For about a decade, electronic prescribing (also known as “e-prescribing”) has been praised for its promises of reducing deaths and injuries associated with illegible handwritten prescriptions, enhancing efficiency, reducing costs and minimizing the possibility of fraud. Nevertheless, despite many initiatives to promote e-prescribing, a distinct minority of physicians actively use the technology.
One of the primary reasons for the healthcare community’s slow adoption of e-prescribing relates to certain Drug Enforcement Agency (“DEA”) restrictions. Specifically, healthcare providers who have adopted e-prescribing have been forced to continue using paper prescription pads for controlled substances (which account for approximately one-quarter of all prescriptions) in view of DEA regulations preventing the use of e-prescribing for Methylphenidate (Ritalin), Oxycodone, and the like. This is about to change.
DEA’s new proposed rule would permit doctors to electronically prescribe certain controlled substances that had, up to this point in time, been off limits for e-prescribers. Under the proposed rules, a healthcare provider would have to satisfy the following to qualify as an e-prescriber of controlled substances:
- Each provider must be properly registered (or exempt) to dispense controlled substances.
- He or she must appear in-person before a licensing board (or other designated entity) to provide identification and proof of his or her right to prescribe controlled substances.
- Each e-prescriber may only use approved e-prescribing technology and systems.
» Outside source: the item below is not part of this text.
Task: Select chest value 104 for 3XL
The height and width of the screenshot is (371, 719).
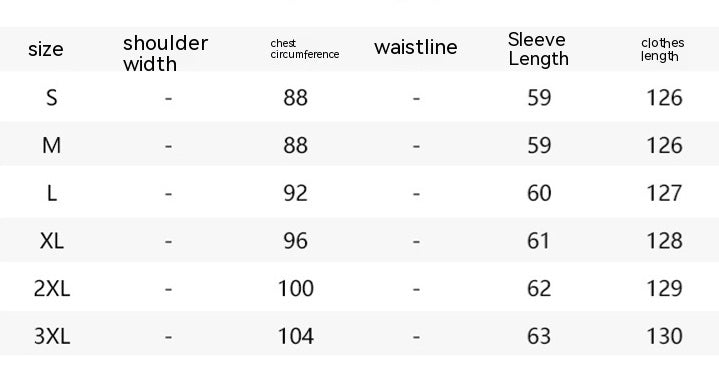Action: coord(296,336)
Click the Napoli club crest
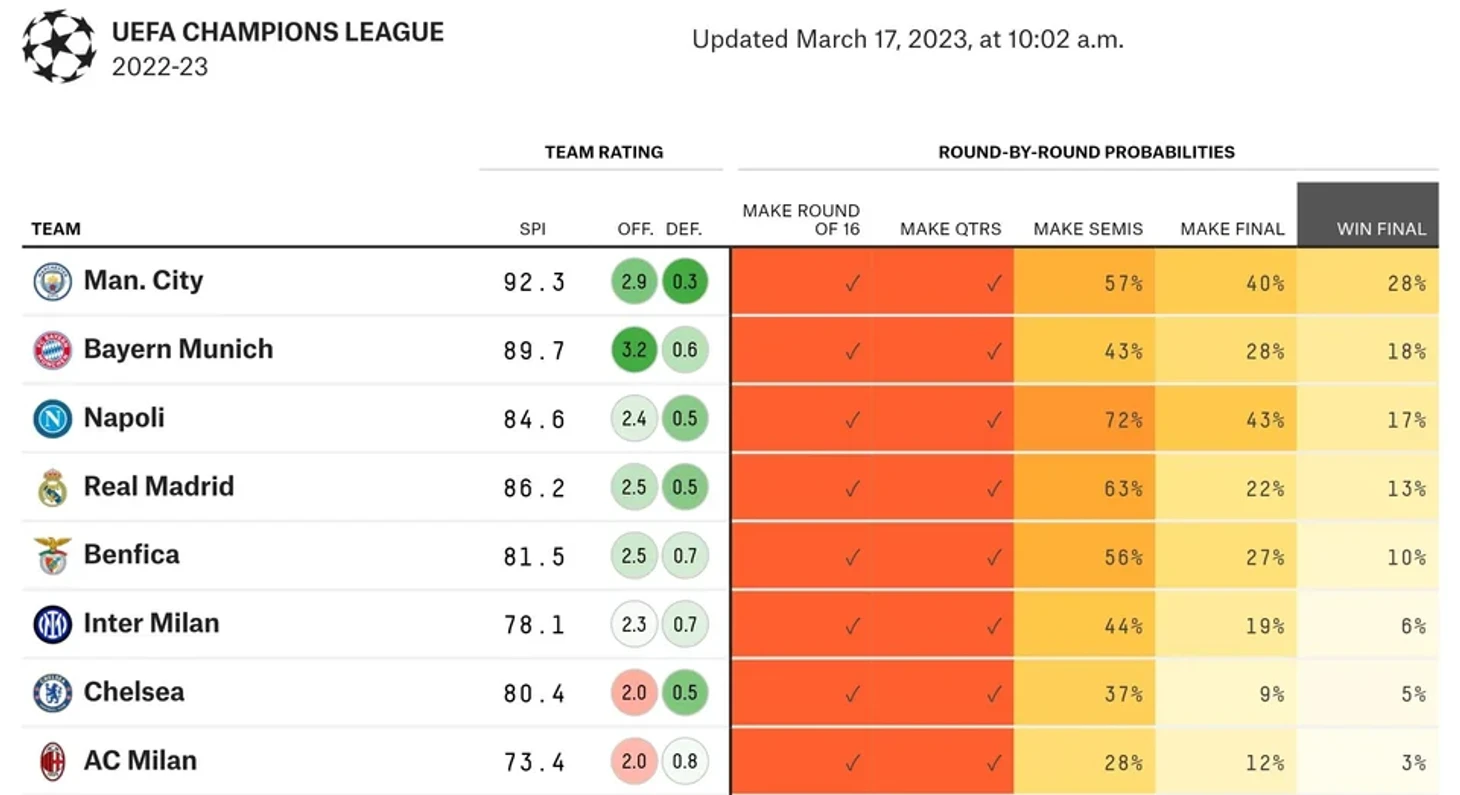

- Two-factor authentication (e.g., password and biometric device, electronic key, etc.) must be used for e-prescribing and the e-prescribing provider has an obligation to review his or her e-prescibing logs on a monthly basis, immediately report potential breaches, and take other security precautions.
The comment period for the proposed rule extends through September 25, 2008. If you would like to have DEA consider your comments regarding the proposed rule, you may submit them to DEA on or before the deadline.